#### [Задания]
1. В каком журнале и в каком году вышла статья, в которую вошла песенка о Саардаме, согласно фрагменту документа?
2. Продолжите фрагмент о песенке про Саардам и детстве Михаила Булгакова, начав сразу после его последней строки.

#### [Фрагмент документа]
▽

«Веселый город Саардам!» —
все плотники твердят.
Трудился плотник, как Адам,
когда чинил фрегат.
Готов фрегат, фрегат обшит,
наш плотник в радости поет,
наш плотник в погребок спешит,
его друзей компанья ждет!
Над Саардамом ночь плывет,
и месяц гаснет, спать пора!
Но плотник пляшет и поет
и будет петь он до утра!
«Веселый город Саардам», —
все плотники твердят,
и я бывал когда-то там,
и я чинил фрегат!
Мне ужасно нравилась эта песенка, особенно веселое последнее двустишие в ней. В этих двух строках я слышала отголосок детства Михаила Булгакова, они звучали для меня радостным ощущением тех лет его жизни, когда бесконечной силой детского воображения он сам бывал когда-то там и сам чинил фрегат[193]. Эту песенку я тоже включила в статью, опубликованную в журнале «В мире книг» в 1977 году.
Легкий соблазн «мемуаров»

△

#### [Извлеченные данные]
▽

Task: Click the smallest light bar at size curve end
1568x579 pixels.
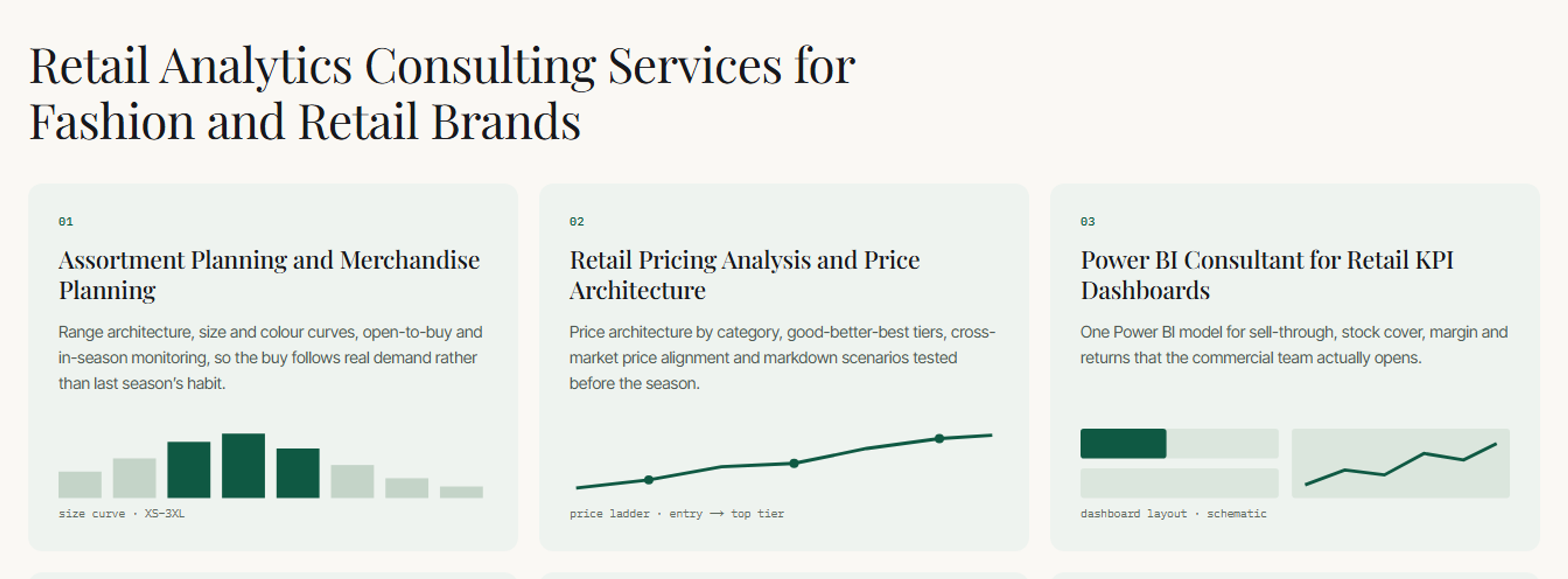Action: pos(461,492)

△
▽

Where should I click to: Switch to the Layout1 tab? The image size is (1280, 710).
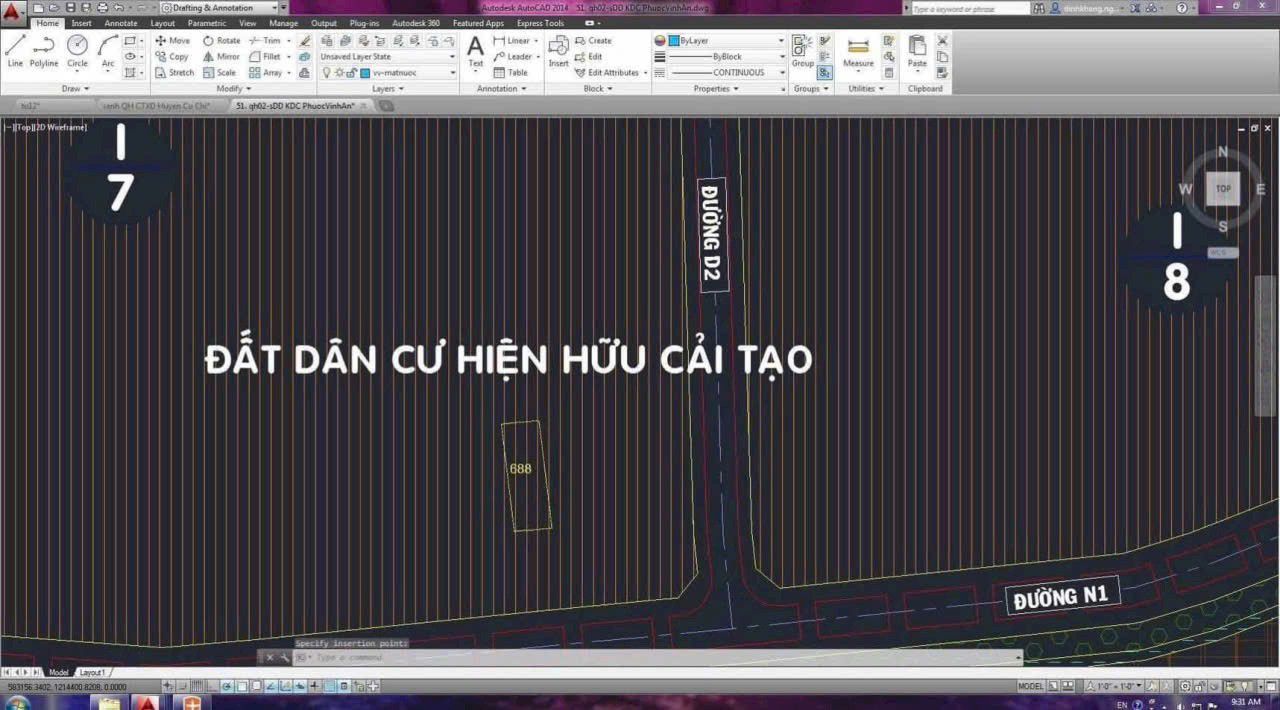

△

#### [Ответы к упражнению]
1. В журнале «В мире книг» в 1977 году.

2.
На такие статьи было не принято ссылаться. Впрочем, сейчас, кажется, тоже. Как отмечено выше, в самое короткое время информация из статьи была вычерпана, но, освободившись от моего имени и став подробностью биографии Булгакова, не погибла, а зажила своей собственной жизнью и даже стала приносить сюрпризы.
Книжка П. Р. Фурмана, теперь уже с ссылкой на упоминание в «Белой гвардии» и именно в связи с этим упоминанием, была переиздана в 1989 году — полуторамиллионным тиражом[194]. А потом пришла очередь мифов, и А. П. Кончаковский опубликовал фрагмент из находящихся в его архиве мемуаров И. В. Кончаковской(его однофамилицы).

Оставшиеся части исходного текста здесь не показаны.